**CONSIGNE A**
Modifiez les lignes des données, depuis celle qui contient « Image resolution: width=785 » jusqu'à celle qui contient « click(x=212, y=118) » incluse, en remplaçant « chevron » par « arrow ». Ne reproduisez que ces lignes, sans autre changement et sans les images.

**EXTRAIT DU TEXTE**
>>>
Ellay Khule « Telecommunications » (2002)

Busdriver : « Pour moi, « Telecommunications » n’est pas un morceau comme un autre, c’est d’abord le morceau d’un bon ami à moi. Ça me rappelle quand j’avais 16 ans. J’allais dans le home studio où Ellay Khule enregistrait, à South Central. A l’époque, j’ai pu y aller quelques fois et c’était vraiment un truc énorme pour moi. J’étais vraiment flatté qu’il m’appelle pour que je vienne bosser avec lui et le Hip-Hop Kclan. Ce morceau me rappelle complètement toute cette époque de la renaissance de Los Angeles vers la moitié/fin des années 90. »

Tone Loc « Wild Thing » (1988)

Busdriver : « Tone Loc était un gros bras de Los Angeles. Sa signature, c’était cette grosse voix traînante. Ses réflexions sur le quotidien et son attitude de mec lambda le rendaient vraiment attachant. « Wild Thing » aura été le sommet de son succès. C’était son tube. J’aimais beaucoup le clip, c’est la première chose qui me revient à l’esprit quand je pense au morceau. Un clip très classique, centré sur la performance : du noir et blanc, et beaucoup de plans-clés sur ses mouvements. Ce clip fait bien comprendre l’importance du charisme et du style personnel chez un MC. Tone Loc en avait à la pelle. »

Haiku d’Etat « Los Dangerous » (1997)

Busdriver : « Voilà d’autres amis à moi : Myka Nine, Acelayone et Abstract Rude. Haiku d’Etat était un groupe annexe à Freestyle Fellowship. Je me souviens la première fois que j’ai entendu ce morceau. J’avais une cassette avec toutes les sessions Haiku d’Etat de la fin des années 90. Tout le projet était entouré de mystère. Je me rappelle, j’étais super excité à l’idée d’écouter ça, je savais que ça allait être phénoménal. Avec cette chanson, « Los Dangerous », je trouve qu’ils ont pris une direction vraiment unique. Ils ont pris le beat de « Deep Cover », et ils en ont fait une vraie réinterprétation, au sens traditionnel, notamment avec la partie toastée. J’ai trouvé ça hautement conceptuel et très bizarre à la fois. Il y avait une approche vraiment particulière des voix, des mélodies et de la narration. J’ai toujours été fier de ce morceau. Il reste intemporel. Il n’y a pas beaucoup de morceaux d’Haiku d’Etat qui ont résisté au poids des années mais ce titre-là, pour moi, il sort du lot. C’est une masse de choix étranges qui se sont révélés judicieux. »

Snoop Dogg « Lay Low » (2000)

Busdriver : « Quand j’étais plus jeune, j’écoutais principalement du Snoop et du Dogg Pound. Mais je suis passé à côté de Tha Last Meal. C’est du Snoop d’après, et à cette époque-là je ne suivais plus ce qu’il faisait. Mais sur les trois premiers albums, j’étais à fond. Je suis aussi un grand fan de Nate Dogg. Il était vraiment unique dans le sens où, quand il touchait un morceau, il se l’appropriait immédiatement. Je suis passé à côté de « Lay Low », mais tout ce qu’a pu faire Tha Dogg Pound dans leurs premières années résonnait énormément en moi. Moi et mes compadre, on a passé bien du temps à décortiquer et analyser leurs sons. »
<<<
Entrées servant à localiser du texte et des éléments:
>>>
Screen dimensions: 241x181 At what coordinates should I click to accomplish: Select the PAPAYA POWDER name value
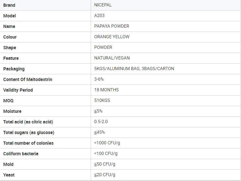pos(112,26)
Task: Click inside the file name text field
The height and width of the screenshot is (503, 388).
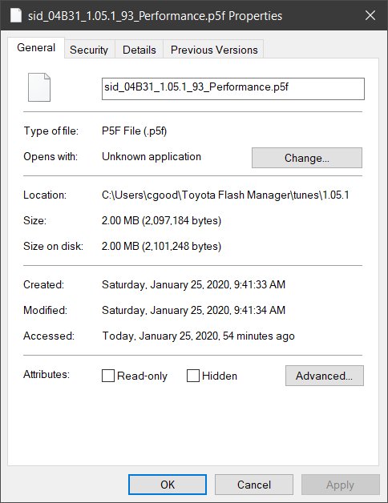Action: pos(233,89)
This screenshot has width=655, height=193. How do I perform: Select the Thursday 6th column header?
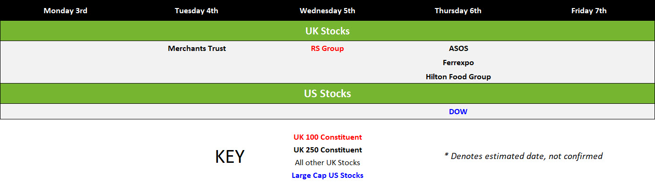click(458, 10)
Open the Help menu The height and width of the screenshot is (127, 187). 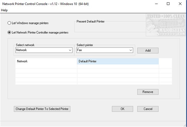tap(4, 10)
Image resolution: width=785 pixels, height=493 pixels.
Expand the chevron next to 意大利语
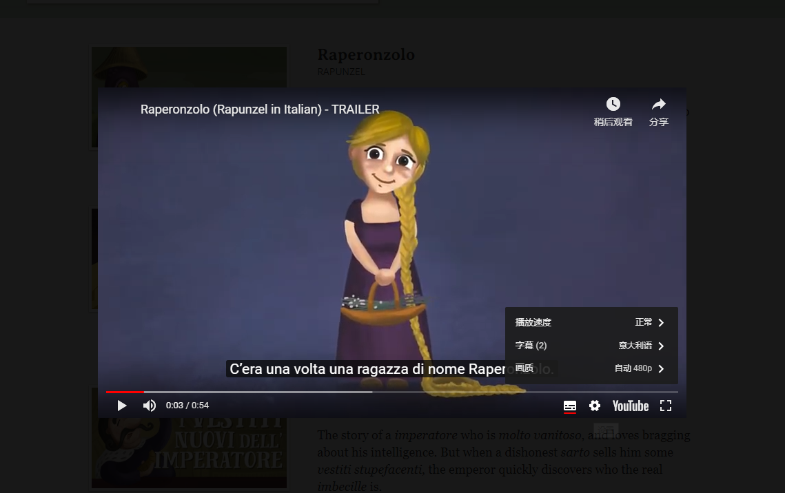661,346
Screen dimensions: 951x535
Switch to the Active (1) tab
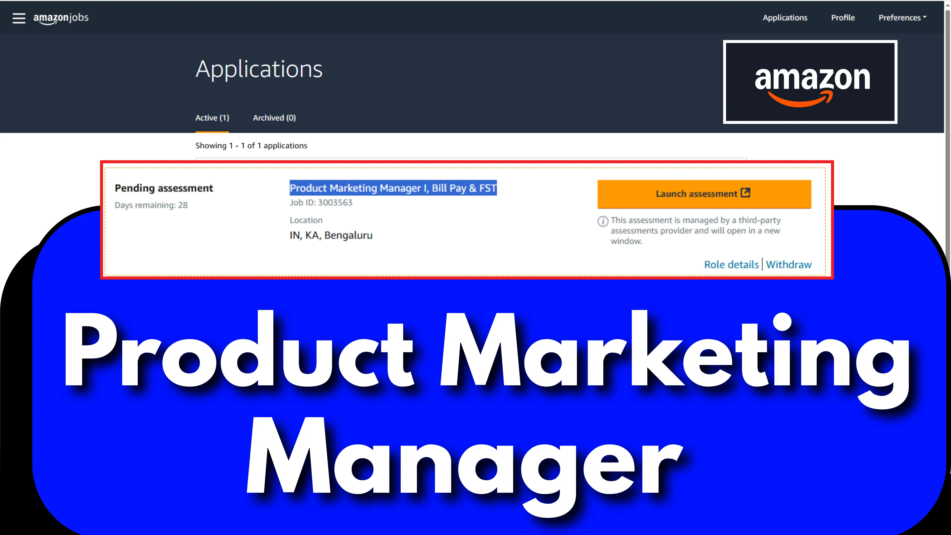click(x=212, y=118)
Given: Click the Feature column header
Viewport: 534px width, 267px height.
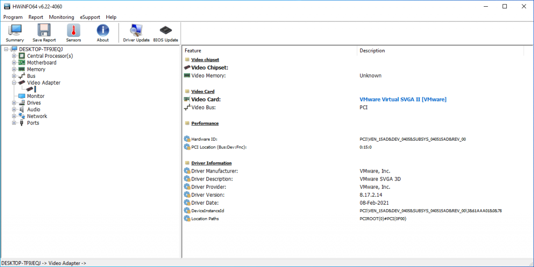Looking at the screenshot, I should [x=193, y=51].

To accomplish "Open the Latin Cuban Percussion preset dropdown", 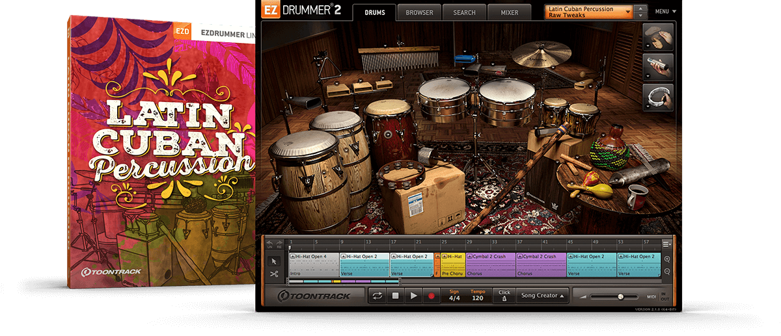I will click(589, 12).
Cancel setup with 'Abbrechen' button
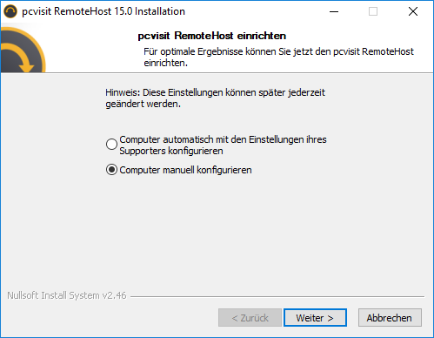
<<<
**CONSIGNE B**
Dans l'extrait sur ces morceaux de hip-hop, quel beat Haiku d'Etat a-t-il repris pour « Los Dangerous » ?

**RÉPONSE ATTENDUE A**
Image resolution: width=785 pixels, height=493 pixels.
Expand the arrow next to 意大利语
661,346
Screen dimensions: 951x535
Switch to the Active (1) tab
click(x=212, y=118)

**RÉPONSE ATTENDUE B**
Le beat de « Deep Cover ».